LISTED RECORDS:
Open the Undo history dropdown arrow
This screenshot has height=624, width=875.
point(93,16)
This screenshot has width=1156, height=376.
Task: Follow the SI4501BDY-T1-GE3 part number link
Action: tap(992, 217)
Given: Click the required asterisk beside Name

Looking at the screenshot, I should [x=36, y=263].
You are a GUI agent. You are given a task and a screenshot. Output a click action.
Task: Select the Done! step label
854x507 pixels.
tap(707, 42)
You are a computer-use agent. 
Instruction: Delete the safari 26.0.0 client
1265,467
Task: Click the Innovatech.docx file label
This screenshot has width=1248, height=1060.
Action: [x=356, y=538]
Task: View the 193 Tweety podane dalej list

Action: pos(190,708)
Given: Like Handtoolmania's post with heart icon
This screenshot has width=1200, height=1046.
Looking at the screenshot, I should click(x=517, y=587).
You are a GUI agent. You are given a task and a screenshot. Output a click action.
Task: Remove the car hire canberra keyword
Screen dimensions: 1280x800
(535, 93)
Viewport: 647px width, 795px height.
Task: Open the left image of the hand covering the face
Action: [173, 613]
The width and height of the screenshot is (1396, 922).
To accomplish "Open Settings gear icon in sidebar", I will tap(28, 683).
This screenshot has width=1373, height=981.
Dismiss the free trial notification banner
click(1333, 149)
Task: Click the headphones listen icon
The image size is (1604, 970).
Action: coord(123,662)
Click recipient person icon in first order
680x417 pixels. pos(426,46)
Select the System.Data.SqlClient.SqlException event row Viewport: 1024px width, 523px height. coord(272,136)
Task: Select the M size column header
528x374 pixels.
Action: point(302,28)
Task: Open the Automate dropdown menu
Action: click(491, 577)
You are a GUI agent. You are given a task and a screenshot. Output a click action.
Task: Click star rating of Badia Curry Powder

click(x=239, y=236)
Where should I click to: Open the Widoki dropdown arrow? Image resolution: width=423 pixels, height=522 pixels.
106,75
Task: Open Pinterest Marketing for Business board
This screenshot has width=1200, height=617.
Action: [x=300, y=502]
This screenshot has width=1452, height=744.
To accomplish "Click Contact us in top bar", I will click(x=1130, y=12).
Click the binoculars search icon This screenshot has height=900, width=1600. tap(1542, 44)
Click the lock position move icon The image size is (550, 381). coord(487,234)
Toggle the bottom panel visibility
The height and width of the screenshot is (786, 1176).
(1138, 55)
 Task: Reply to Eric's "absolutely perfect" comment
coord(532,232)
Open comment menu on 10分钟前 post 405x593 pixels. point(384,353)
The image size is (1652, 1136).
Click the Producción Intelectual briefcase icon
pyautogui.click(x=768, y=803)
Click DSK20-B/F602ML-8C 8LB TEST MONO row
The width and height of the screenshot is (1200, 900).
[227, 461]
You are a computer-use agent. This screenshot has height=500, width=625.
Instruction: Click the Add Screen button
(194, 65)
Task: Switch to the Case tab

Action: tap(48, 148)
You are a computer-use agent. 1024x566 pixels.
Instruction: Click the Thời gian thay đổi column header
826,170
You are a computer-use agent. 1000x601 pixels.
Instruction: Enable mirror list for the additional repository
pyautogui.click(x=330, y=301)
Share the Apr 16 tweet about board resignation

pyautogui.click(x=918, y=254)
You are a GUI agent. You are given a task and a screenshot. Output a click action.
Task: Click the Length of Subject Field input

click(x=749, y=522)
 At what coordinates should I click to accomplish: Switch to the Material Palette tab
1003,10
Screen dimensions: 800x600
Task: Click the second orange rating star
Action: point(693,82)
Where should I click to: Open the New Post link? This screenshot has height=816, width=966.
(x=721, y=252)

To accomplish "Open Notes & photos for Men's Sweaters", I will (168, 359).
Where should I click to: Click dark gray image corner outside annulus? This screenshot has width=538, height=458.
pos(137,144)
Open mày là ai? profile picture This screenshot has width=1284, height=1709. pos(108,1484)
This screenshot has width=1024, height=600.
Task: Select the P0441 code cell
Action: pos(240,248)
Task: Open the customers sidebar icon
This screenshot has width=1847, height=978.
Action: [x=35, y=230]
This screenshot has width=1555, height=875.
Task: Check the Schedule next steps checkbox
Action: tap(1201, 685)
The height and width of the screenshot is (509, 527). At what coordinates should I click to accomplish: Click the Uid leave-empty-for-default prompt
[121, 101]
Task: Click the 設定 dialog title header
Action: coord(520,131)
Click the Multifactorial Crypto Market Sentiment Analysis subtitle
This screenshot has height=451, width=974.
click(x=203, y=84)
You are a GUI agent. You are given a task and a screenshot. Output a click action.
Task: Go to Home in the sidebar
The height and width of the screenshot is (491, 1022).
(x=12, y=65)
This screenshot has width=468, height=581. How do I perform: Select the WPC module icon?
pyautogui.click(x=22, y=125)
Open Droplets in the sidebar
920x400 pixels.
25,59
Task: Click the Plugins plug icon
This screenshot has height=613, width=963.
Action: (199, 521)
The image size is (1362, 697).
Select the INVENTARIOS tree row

TASK BRIEF: The listing above holds a line with "Task: Select the Done! step label" and a line with "Click the binoculars". Print the stretch from the first through the second, exactly and alone.

SOLUTION FOR THIS PROBLEM:
Task: Select the Done! step label
854x507 pixels.
tap(707, 42)
You are a computer-use agent. 
Instruction: Delete the safari 26.0.0 client
1265,467
Task: Click the Innovatech.docx file label
This screenshot has width=1248, height=1060.
Action: [x=356, y=538]
Task: View the 193 Tweety podane dalej list

Action: pos(190,708)
Given: Like Handtoolmania's post with heart icon
This screenshot has width=1200, height=1046.
Looking at the screenshot, I should click(x=517, y=587).
You are a GUI agent. You are given a task and a screenshot. Output a click action.
Task: Remove the car hire canberra keyword
Screen dimensions: 1280x800
(535, 93)
Viewport: 647px width, 795px height.
Task: Open the left image of the hand covering the face
Action: [173, 613]
The width and height of the screenshot is (1396, 922).
To accomplish "Open Settings gear icon in sidebar", I will tap(28, 683).
This screenshot has width=1373, height=981.
Dismiss the free trial notification banner
click(1333, 149)
Task: Click the headphones listen icon
The image size is (1604, 970).
Action: coord(123,662)
Click recipient person icon in first order
680x417 pixels. pos(426,46)
Select the System.Data.SqlClient.SqlException event row Viewport: 1024px width, 523px height. coord(272,136)
Task: Select the M size column header
528x374 pixels.
Action: point(302,28)
Task: Open the Automate dropdown menu
Action: click(491, 577)
You are a GUI agent. You are given a task and a screenshot. Output a click action.
Task: Click star rating of Badia Curry Powder

click(x=239, y=236)
Where should I click to: Open the Widoki dropdown arrow? Image resolution: width=423 pixels, height=522 pixels.
106,75
Task: Open Pinterest Marketing for Business board
This screenshot has width=1200, height=617.
Action: [x=300, y=502]
This screenshot has width=1452, height=744.
To accomplish "Click Contact us in top bar", I will click(x=1130, y=12).
Click the binoculars search icon This screenshot has height=900, width=1600. tap(1542, 44)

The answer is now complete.